In other words, the wealth derived from the natural resources of the colonized territory becomes the booty of the invader. Because of this, the local economy collapses and the quality of living takes a huge nosedive. Poverty and pestilence sets in and there is little that the indigenous people can do to reverse such a situation. In the Middle East (as well as elsewhere in the world) the need to overthrow the foreign colonists became a tremendous priority. Numerous revolutionary movements started with the primary goal of removing the foreigners from the land.  From this scenario, there developed perpetual problems between the people of the Middle East and those who live in the Western World, problems that have never been resolved to this day.

What drove the Europeans to push such a brutal campaign?
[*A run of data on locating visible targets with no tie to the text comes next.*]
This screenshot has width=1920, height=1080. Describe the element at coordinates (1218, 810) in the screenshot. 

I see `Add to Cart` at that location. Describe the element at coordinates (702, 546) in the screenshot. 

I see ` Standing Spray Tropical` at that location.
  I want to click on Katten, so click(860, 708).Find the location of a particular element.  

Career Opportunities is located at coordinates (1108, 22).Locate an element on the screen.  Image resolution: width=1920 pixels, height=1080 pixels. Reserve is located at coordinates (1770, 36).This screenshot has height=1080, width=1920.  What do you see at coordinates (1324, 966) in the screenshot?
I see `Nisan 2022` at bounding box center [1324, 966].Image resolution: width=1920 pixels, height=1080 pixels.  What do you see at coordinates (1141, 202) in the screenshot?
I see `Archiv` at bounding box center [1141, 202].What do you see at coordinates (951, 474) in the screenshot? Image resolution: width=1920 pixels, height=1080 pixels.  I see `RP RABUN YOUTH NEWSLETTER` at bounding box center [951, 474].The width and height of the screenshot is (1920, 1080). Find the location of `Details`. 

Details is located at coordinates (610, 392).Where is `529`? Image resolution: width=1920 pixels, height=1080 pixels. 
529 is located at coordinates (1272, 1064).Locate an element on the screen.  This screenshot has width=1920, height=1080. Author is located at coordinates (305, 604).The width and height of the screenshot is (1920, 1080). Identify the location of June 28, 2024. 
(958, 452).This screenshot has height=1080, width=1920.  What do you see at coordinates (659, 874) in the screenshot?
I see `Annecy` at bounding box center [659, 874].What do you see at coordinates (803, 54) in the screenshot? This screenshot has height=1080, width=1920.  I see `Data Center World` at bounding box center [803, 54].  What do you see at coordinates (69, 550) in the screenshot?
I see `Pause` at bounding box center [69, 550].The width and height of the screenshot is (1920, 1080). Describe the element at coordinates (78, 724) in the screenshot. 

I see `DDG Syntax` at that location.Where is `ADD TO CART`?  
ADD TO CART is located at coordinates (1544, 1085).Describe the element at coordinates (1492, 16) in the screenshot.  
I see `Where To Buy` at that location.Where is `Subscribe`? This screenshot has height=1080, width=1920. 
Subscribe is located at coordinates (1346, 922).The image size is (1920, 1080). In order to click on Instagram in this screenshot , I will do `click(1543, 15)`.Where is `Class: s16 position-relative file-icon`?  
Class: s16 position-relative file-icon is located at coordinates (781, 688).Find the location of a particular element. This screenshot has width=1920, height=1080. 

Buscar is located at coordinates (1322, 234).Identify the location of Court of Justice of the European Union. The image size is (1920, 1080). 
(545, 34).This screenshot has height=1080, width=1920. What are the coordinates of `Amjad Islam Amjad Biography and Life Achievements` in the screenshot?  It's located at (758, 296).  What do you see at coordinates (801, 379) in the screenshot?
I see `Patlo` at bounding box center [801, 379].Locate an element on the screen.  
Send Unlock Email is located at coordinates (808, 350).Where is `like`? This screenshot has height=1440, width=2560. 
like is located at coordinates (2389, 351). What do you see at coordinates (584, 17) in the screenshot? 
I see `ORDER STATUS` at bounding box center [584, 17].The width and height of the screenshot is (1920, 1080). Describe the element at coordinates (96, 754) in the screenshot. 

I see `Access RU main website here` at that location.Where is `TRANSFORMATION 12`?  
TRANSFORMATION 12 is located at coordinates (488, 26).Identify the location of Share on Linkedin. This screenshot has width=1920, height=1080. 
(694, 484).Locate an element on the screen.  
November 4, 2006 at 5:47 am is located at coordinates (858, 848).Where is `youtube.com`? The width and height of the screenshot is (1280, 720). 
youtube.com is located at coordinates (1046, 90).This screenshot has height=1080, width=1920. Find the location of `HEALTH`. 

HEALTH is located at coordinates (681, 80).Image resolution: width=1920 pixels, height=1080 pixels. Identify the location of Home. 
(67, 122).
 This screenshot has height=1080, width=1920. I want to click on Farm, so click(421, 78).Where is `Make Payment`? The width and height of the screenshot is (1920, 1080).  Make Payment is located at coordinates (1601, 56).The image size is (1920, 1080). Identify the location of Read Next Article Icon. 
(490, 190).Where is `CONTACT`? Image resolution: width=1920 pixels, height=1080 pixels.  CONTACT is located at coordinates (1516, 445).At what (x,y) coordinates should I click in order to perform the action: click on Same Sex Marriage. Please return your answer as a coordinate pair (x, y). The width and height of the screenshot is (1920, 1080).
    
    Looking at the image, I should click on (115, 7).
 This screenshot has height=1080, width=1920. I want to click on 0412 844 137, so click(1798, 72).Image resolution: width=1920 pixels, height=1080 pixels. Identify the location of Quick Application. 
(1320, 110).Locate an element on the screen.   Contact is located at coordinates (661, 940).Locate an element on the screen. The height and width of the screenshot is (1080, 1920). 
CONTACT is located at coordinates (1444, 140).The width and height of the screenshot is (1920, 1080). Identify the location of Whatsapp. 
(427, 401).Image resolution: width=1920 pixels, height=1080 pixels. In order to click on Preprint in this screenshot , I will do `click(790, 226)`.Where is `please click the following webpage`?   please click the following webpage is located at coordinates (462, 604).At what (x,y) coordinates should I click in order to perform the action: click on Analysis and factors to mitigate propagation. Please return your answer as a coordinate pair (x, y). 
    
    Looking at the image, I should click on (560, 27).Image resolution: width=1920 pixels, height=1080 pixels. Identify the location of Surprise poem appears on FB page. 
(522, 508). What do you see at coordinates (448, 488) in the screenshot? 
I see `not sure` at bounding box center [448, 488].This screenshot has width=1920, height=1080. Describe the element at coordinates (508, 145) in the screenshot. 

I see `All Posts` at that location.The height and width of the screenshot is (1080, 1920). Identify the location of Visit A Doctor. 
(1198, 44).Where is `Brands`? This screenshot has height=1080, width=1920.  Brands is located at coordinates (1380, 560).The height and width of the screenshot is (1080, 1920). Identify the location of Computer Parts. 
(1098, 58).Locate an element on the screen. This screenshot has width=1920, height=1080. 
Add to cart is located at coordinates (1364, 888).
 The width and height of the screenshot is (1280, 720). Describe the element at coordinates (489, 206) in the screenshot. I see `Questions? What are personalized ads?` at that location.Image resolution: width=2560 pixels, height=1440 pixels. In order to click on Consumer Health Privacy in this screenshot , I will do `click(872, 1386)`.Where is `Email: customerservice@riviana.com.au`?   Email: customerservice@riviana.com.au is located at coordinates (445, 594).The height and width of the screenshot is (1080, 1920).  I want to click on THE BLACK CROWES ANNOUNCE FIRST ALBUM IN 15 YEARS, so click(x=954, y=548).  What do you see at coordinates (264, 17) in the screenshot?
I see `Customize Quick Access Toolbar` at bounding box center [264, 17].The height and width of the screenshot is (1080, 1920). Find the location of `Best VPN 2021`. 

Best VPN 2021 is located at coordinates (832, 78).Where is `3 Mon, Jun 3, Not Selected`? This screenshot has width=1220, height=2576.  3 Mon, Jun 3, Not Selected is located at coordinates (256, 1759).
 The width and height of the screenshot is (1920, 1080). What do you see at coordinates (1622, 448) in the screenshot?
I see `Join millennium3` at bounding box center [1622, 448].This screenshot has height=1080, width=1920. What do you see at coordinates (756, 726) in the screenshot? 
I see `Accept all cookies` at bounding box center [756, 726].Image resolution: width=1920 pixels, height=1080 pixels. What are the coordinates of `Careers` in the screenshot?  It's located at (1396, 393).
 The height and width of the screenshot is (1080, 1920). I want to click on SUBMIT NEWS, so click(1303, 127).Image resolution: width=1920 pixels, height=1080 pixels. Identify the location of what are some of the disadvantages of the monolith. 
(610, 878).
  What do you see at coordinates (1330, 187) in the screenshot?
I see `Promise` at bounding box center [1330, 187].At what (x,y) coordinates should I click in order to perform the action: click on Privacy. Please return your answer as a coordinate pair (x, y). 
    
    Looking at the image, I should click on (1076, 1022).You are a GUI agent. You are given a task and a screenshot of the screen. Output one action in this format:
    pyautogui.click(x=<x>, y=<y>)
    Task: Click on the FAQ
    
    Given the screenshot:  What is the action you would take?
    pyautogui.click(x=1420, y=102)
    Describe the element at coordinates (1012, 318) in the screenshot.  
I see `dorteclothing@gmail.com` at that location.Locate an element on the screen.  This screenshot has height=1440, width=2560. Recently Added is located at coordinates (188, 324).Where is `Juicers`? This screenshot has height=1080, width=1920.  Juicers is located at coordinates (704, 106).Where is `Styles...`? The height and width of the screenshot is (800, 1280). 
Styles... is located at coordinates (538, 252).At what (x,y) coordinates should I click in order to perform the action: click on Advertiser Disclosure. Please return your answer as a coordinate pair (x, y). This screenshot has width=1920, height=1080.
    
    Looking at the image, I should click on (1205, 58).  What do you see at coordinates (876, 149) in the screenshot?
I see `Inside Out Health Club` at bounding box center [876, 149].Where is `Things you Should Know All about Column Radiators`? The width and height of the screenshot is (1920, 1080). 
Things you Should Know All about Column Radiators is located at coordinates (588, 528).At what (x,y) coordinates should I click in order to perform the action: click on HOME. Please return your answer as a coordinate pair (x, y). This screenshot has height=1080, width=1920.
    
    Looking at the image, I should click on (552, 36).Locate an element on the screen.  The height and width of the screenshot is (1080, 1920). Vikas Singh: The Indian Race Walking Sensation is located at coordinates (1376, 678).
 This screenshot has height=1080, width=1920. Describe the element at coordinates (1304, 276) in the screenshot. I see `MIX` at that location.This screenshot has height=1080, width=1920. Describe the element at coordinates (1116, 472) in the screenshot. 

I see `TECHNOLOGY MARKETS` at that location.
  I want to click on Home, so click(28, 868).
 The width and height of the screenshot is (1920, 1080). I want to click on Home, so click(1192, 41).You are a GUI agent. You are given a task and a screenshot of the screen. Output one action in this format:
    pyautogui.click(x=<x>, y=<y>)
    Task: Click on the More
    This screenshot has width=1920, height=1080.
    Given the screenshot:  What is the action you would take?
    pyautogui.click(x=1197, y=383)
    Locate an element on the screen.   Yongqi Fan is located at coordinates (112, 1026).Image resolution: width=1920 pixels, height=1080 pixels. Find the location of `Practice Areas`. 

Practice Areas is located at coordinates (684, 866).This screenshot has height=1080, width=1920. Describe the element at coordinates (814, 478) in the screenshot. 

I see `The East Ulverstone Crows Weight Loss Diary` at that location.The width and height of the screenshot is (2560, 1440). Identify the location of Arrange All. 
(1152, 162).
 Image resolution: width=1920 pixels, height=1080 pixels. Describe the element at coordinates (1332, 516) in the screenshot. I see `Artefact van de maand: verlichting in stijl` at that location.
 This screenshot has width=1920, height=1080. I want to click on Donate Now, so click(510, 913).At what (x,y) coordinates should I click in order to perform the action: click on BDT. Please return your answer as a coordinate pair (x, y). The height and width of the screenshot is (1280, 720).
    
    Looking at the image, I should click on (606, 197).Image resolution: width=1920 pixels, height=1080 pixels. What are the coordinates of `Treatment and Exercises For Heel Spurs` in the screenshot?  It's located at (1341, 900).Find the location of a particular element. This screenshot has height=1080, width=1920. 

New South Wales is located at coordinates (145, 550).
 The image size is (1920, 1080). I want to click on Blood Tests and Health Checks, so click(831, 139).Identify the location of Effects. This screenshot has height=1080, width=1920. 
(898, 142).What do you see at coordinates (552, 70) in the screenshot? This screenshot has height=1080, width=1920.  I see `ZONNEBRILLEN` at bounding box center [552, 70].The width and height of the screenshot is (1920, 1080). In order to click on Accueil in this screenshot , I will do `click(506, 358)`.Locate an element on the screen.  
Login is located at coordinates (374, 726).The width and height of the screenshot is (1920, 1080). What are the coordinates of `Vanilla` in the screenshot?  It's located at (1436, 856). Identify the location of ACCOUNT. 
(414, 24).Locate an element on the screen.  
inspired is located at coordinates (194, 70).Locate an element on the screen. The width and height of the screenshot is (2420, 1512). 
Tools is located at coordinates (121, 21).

To a great degree, the motivating factor was a sense of arrogance and superiority that justified the conquest. Often, the dogmatic belief of “civilizing” an underdeveloped world provided a moral grounding in the obvious invasion and suppression of a body of people. This is exactly what occurred in the Middle East during the early days of colonization and even exists to a certain degree to this very day.

To say that great resent built in the Middle East towards European nations would be a dramatic understatement. This resentment festered throughout the 18th, 19th and early 20th Century and yielded a great number of colonial rebellions designed to remove the imperial invaders. While the nations of the Middle East eventually all achieved independence, resentment remained. The current situation of Europe’s involvement in the Middle East oil trade, in fact, still stokes the fires to this day.